Brian Moree, QC, is sworn in as Chief Justice at Government House. Looking on is Cornelius A Smith, Deputy to the Governor General. Photo: Shawn Hanna/Tribune Staff
By RASHAD ROLLE
Tribune Staff Reporter
ADDRESSING delays in the legal system and a court backlog will be priorities for the country’s newest chief justice, Brian Moree, QC. He spoke to reporters shortly after he was sworn in as chief justice during a ceremony at Government House yesterday.
“It’s very humbling and I’m very grateful to have the opportunity to serve my country through this appointment,” he said. “I am profoundly of the view that we need in the private sector to be prepared to do some public service for our country. I see it as an opportunity in a small way to make a contribution to the ongoing development of the court system, the administration of justice and I would hope that at the end of it we would have left it just a little bit better than when we met it, but others would have to decide that at the appropriate time.”
Mr Moree was a senior partner at McKinney, Bancroft and Hughes. He did not specify his plans for the judiciary but foreshadowed significant reforms.
“The judiciary is a co-equal branch of government,” he said. “It’s not just another department. So we have got to see if we can get an allocation of resources which is consistent with the status of the judiciary under our constitution.
“We do need major reforms, we do need changes and we intend to address these challenges in the short term. I don’t think it’s going to be business as usual. We do have an agenda of items. We’re going to be working with all the stakeholders involved in the administration of justice to see if we could make some substantive changes to the way we conduct business at the present time.

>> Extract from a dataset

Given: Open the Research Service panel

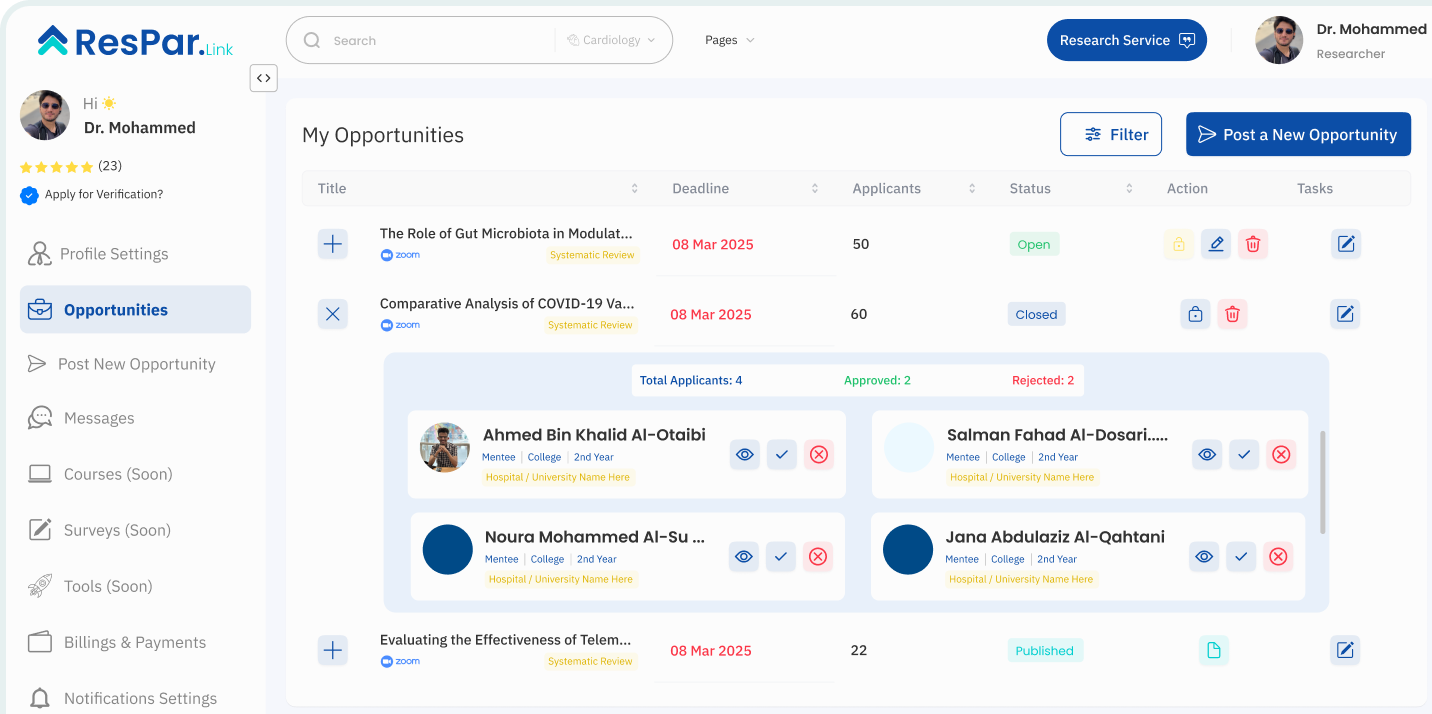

“The only other thing I would say at this early stage is we seriously need to address the various public registers of the courts, what I call the back offices of the court. They are in need of substantial upgrading. We’re going to have to address that in the first several months going forward and we hope we will be able to make changes to make it efficient, convenient for the Bahamian public and it will also help us with case management as we seek out how we are going to move all the files and the papers and processes. Also, the magistrate’s courts are in need of major reforms and so we’re going to be speaking to the chief magistrate and her colleagues and see what we could do in the short-term.
“We’ve got to look at the delays and backlogs. Every court system in the world has a problem related to high volume and case load. We have to try look at that with fresh eyes and we expect to look at that over the next several months, come up with some new ideas about how to better manage that in order to deliver services to the Bahamian public in a better and more efficient way.”
Mr Moree said his team will assess the manpower needs of the judiciary.
“We’ll be assessing that and I’l be consulting with the chief magistrate, the judges and the various registrars to see whether we can come up with a proposal in terms of what resources and personal we need in order to improve our court system at the moment,” he said.